Fig. 1: Tumors of the DNA methylation class HGG-MYCN carry MYCN amplifications and TP53 mutations.

a UMAP of global DNA methylation profiling of 2514 cases of multiple brain tumor entities including the most common brain tumors as well as potential differential diagnoses including 47 HGG-MYCN using the 10,000 most differentially methylated CpG sites. b Age distribution of n = 89 HGG-MYCN tumors with a median age of 8 years (bounds of box = 3–13, whiskers = min:1, max:22). c Sex distribution of 106 HGG-MYCN. d 47 HGG-MYCN were screened for TP53 mutations, of which 68% carried a mutation. e The same 47 cases as in (d) were analyzed for their MYCN status. f Of the same 47 cases shown in (d) and (e), only 8% carried no TP53 or MYCN alteration, whereas 36% of those carry both alterations. g Tumors can be found throughout the entire brain with the majority of cases located in the temporal and frontal lobes. h Heatmap showing copy number variations of 47 HGG-MYCN. The copy number profile of such tumors is imbalanced with a clearly visible MYCN amplification (Chr. 2), highlighted by the arrow.

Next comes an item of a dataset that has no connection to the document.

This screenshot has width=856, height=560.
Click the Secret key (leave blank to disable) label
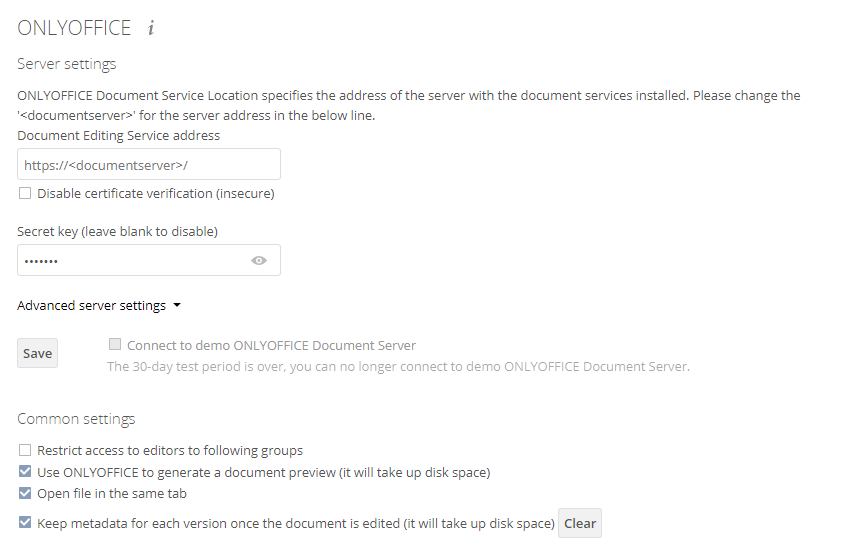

MYCN amplifications can also be detected by FISH analysis (representative case shown in (i), three independent tumors showing this amplification were analyzed), while IHC may serve as a surrogate marker (representative case in (j), the same three tumors were analyzed). k Nuclear p53 accumulation indicating impaired p53 function can be detected by IHC (representative case, three independent tumors were analyzed). l Representative CNV plot of a HGG-MYCN with a magnification of chromosome 2 with the MYCN amplification (CNV plots of 47 tumors were generated). Scale bar in i = 5 μm, in j & k = 50 μm. Source data are provided as a Source Data file.